• **Activity**: Leaving out any pictures, print the entries that follow exactly as they stand.

Dataset entries:
───

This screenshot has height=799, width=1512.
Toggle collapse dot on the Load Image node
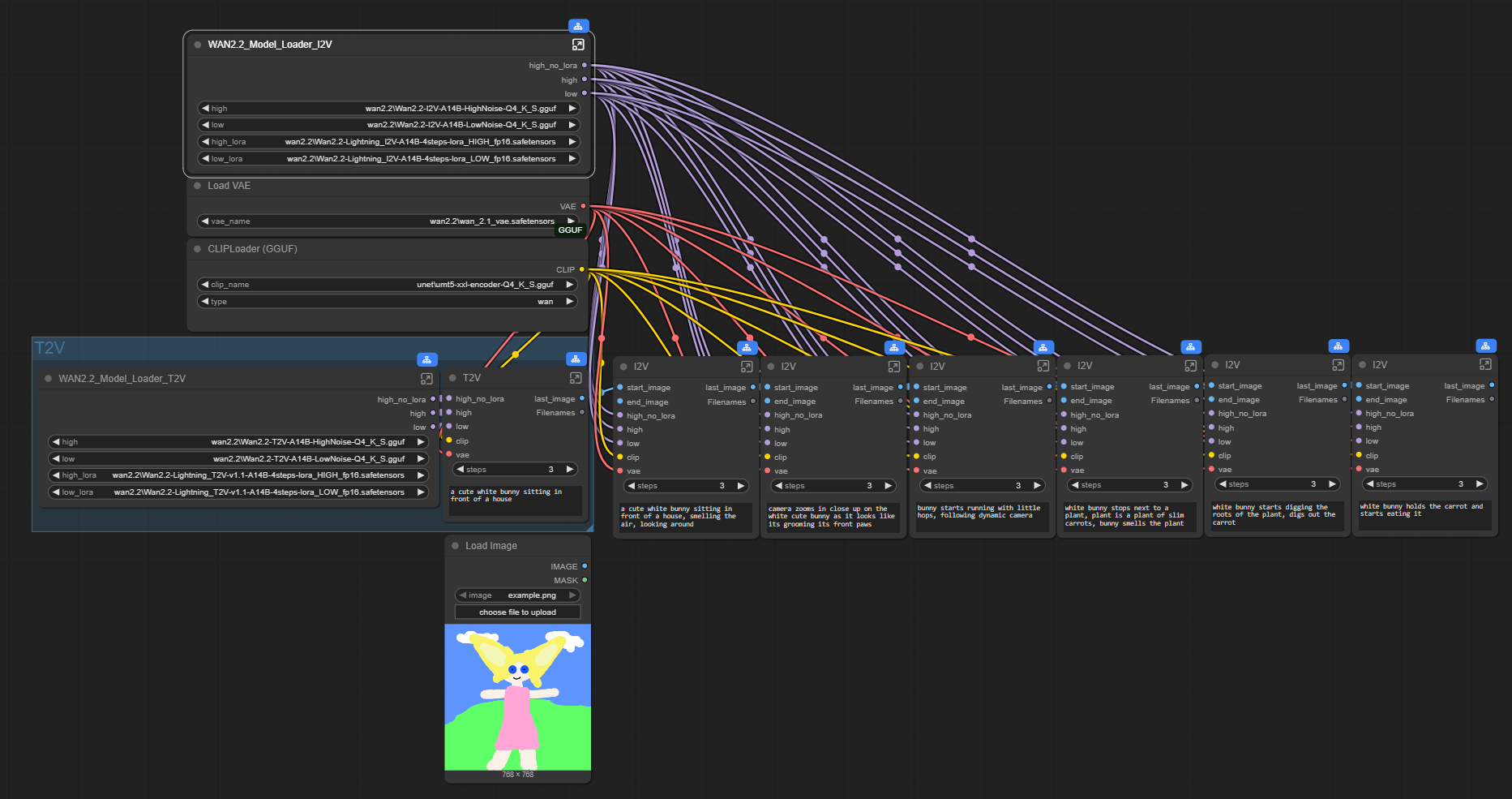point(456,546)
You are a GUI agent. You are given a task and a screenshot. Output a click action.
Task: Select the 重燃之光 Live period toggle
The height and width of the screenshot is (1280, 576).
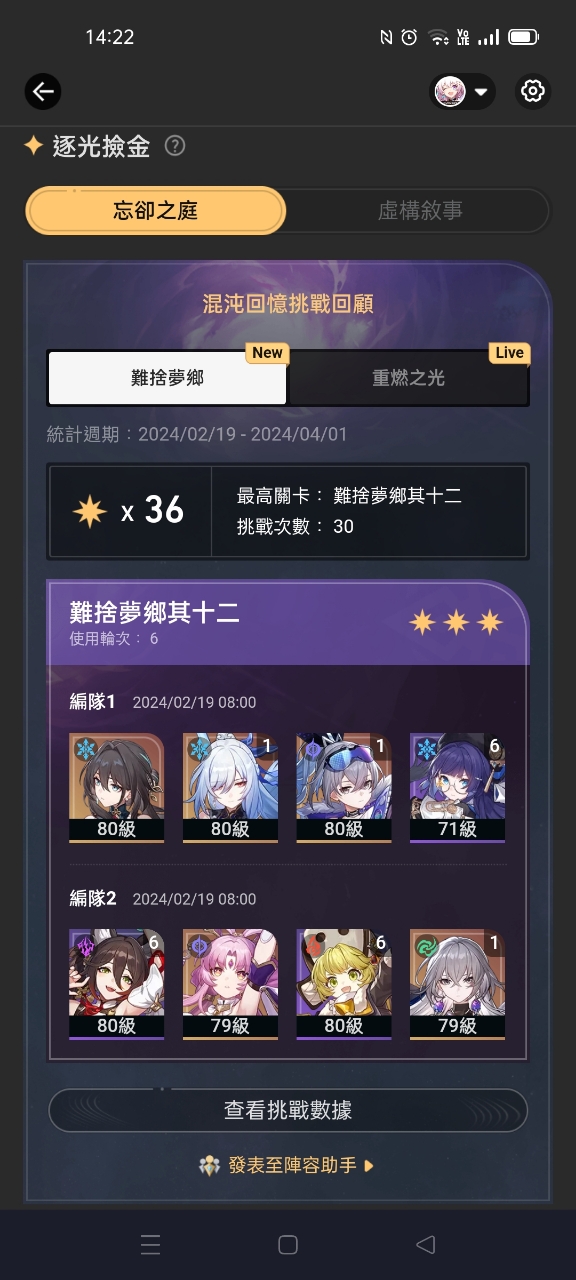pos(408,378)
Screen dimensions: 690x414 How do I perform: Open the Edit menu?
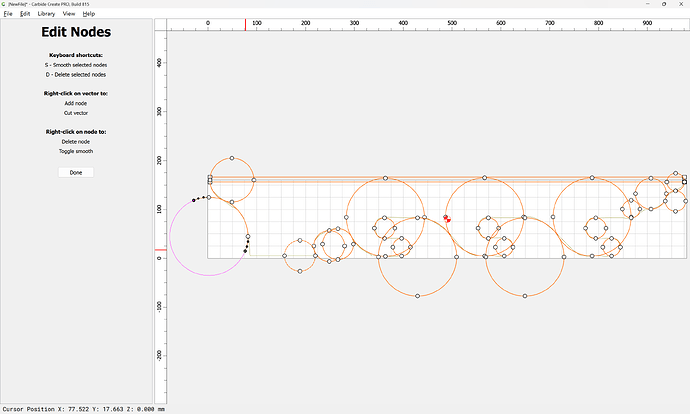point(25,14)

───

• **Answer box**:
This screenshot has height=799, width=1512.
Toggle collapse dot on the Load Image node
point(456,546)
You are a GUI agent. You are given a task and a screenshot. Output a click action.
Task: Select the 重燃之光 Live period toggle
The height and width of the screenshot is (1280, 576).
pos(408,378)
Screen dimensions: 690x414 How do I perform: Open the Edit menu?
point(25,14)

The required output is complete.